Uterine Prolapse

Delivery method associated with pelvic floor disorders after childbirth: Decade-long study identifies women at highest risk for incontinence

Uterine Prolapse | Johns Hopkins Medicine

Research completed at Johns Hopkins and the Greater Baltimore Medical Center has demonstrated that vaginal childbirth substantially increases the probability a woman will develop a pelvic floor disorder later in life. Pelvic floor disorders, including urinary incontinence and uterine prolapse, afflict millions of women in the United States.

However, until now little was known about who will develop these conditions and how they progress over time.

In this week's Journal of the American Medical Association, Johns Hopkins and Greater Baltimore Medical Center researchers report results of a 10-year study showing that some delivery modes, including spontaneous vaginal delivery, are associated with higher risk of some types of pelvic floor disorders.

“We knew that these disorders are more common after childbirth, but now after following these women for 10 years, we have a good sense of how delivery mode impacts a woman's risk of developing a pelvic floor disorder,” says Victoria Handa, M.D., M.H.S., professor of gynecology and obstetrics at the Johns Hopkins University School of Medicine and director of gynecology and obstetrics at Johns Hopkins Bayview Medical Center.

This study considered a woman's risk of developing one of four pelvic floor disorders: stress urinary incontinence (urine leakage during with activities that increase abdominal pressure), overactive bladder (frequent and urgent urination), anal incontinence (involuntary loss of solid stool, liquid stool or gas) and pelvic organ prolapse (when the uterus and vaginal walls fall downward into the vagina, protruding beyond the vaginal opening when bearing down).

The research team enrolled 1,528 women within five to 10 years of their first birth. These women were followed annually for up to nine years.

Of the women, 778 delivered all of their children via cesarean birth, 565 had at least one spontaneous vaginal delivery and 185 had at least one delivery involving forceps or vacuum-assistance, also called operative vaginal delivery. The median age at enrollment was 38.

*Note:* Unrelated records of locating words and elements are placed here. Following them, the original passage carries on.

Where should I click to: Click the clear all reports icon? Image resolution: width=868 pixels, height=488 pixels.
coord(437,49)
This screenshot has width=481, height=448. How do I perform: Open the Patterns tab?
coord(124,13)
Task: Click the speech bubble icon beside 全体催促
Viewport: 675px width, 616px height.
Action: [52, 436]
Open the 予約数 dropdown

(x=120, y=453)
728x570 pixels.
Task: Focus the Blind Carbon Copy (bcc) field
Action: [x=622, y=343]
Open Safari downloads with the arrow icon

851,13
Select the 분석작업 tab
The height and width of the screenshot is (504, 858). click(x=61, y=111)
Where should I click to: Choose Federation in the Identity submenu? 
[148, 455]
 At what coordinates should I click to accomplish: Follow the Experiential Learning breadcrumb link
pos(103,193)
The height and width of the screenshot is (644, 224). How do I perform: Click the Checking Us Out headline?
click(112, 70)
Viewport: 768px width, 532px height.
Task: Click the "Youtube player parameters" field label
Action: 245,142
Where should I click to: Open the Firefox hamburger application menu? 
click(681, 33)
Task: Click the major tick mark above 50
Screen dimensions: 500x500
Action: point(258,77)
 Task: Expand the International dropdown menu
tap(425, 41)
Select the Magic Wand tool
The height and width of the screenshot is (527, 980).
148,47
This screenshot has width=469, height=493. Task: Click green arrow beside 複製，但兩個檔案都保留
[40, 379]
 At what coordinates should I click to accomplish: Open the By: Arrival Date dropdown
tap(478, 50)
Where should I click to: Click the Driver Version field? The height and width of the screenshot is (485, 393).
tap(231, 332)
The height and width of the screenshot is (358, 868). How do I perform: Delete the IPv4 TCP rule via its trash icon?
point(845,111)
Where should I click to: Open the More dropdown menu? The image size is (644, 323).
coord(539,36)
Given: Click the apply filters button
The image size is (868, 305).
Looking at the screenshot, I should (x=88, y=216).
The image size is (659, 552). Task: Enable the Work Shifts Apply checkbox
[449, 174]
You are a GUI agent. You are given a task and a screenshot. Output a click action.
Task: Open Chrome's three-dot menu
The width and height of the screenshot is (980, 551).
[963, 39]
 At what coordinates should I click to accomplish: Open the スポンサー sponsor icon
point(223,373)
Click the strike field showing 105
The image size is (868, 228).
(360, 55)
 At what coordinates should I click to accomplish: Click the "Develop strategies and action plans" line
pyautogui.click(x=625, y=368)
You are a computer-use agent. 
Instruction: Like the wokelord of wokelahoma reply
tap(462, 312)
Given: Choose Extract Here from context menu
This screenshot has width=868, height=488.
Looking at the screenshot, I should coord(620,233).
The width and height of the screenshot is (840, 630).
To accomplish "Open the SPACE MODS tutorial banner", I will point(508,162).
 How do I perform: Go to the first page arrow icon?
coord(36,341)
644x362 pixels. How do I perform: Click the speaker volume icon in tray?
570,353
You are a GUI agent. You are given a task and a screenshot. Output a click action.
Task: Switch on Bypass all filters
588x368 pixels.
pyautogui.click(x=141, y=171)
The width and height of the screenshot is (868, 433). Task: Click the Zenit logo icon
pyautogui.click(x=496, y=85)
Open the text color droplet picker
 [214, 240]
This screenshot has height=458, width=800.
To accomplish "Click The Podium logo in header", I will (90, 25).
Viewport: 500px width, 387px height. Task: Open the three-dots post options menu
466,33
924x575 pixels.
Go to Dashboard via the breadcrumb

3 — the youngest study participant at enrollment was 22.7 years old and the oldest participant at the end of the study was age 61.7.

The team collected information from the women at the time of enrollment, including date of first birth, age at first birth, body mass index, whether they had developed any pelvic floor disorder already, birth delivery mode, and genital hiatus size — the distance between the urethra and the posterior hymen.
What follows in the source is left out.